5. Serving as primary on-call. The primary on-call is the person who is paged for all alerts in production. This is one of the most stressful things I have ever done, but as a result, it is also one of the best learning opportunities I’ve had. I was on the primary on-call rotation for one year, and during this time, I became much more comfortable with making decisions under pressure. I also strengthened my problem solving skills and learned more about our system as a whole by looking at it from a different perspective. Not to mention, I now knock on wood quite frequently. :)

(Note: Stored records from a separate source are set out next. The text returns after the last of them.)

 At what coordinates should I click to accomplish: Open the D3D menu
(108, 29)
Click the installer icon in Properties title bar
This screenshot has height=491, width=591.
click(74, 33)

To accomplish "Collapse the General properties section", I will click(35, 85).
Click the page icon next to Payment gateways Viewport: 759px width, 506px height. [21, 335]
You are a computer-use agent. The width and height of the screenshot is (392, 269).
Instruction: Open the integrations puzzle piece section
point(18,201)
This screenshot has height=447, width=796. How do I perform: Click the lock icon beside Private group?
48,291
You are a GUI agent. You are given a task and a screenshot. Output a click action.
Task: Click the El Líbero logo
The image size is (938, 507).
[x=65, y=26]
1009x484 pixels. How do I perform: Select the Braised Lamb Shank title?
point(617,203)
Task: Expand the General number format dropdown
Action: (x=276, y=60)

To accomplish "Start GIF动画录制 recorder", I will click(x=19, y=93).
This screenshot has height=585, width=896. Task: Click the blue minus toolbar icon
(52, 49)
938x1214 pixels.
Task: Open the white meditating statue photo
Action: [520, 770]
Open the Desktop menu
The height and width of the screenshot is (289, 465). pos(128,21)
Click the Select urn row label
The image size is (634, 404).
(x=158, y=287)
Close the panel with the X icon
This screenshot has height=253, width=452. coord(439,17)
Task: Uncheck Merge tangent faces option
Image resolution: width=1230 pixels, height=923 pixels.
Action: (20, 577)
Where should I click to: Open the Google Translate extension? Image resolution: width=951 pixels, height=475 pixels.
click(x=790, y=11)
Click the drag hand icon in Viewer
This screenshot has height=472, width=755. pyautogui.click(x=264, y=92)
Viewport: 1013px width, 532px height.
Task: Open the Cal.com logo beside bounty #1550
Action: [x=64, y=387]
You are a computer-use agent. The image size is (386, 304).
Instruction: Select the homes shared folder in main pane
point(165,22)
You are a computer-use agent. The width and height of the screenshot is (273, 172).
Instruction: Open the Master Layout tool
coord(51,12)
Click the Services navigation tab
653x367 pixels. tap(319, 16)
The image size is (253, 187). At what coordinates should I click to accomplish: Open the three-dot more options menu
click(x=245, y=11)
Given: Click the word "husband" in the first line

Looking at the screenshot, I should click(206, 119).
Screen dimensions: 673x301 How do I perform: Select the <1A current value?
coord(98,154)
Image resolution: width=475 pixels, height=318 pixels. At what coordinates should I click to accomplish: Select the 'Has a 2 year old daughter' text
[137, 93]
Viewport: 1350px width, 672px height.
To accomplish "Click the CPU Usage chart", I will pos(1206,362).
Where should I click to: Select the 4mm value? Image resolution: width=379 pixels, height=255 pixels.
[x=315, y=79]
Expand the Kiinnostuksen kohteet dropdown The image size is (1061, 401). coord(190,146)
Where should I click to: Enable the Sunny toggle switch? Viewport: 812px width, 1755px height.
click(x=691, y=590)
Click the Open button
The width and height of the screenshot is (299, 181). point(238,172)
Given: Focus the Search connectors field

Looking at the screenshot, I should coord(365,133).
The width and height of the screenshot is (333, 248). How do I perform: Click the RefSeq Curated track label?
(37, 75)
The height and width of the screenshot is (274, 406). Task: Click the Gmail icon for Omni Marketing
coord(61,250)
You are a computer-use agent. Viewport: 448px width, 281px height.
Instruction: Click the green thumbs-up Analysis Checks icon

6. Being part of an amazing team. Working at a small startup can definitely be challenging and stressful, so having teammates that you enjoy spending time with makes it way easier to ride out the tough times. The photo here is taken from Rockset’s annual Tahoe trip. Since joining Rockset, I’ve also gotten much better at games like One Night Werewolf and Among Us.
The last two years have been a period of extensive learning and growth for me. Working in industry is a lot different from being a student, and I personally feel like my onboarding process took over a year and a half. Some things that really helped me grow were diving into different parts of our system to broaden my knowledge, gaining experience by working on incrementally more challenging projects, and finally, trusting the growth process. Rockset is an amazing environment for challenging yourself and growing as an engineer, and I cannot wait to see where the future takes us.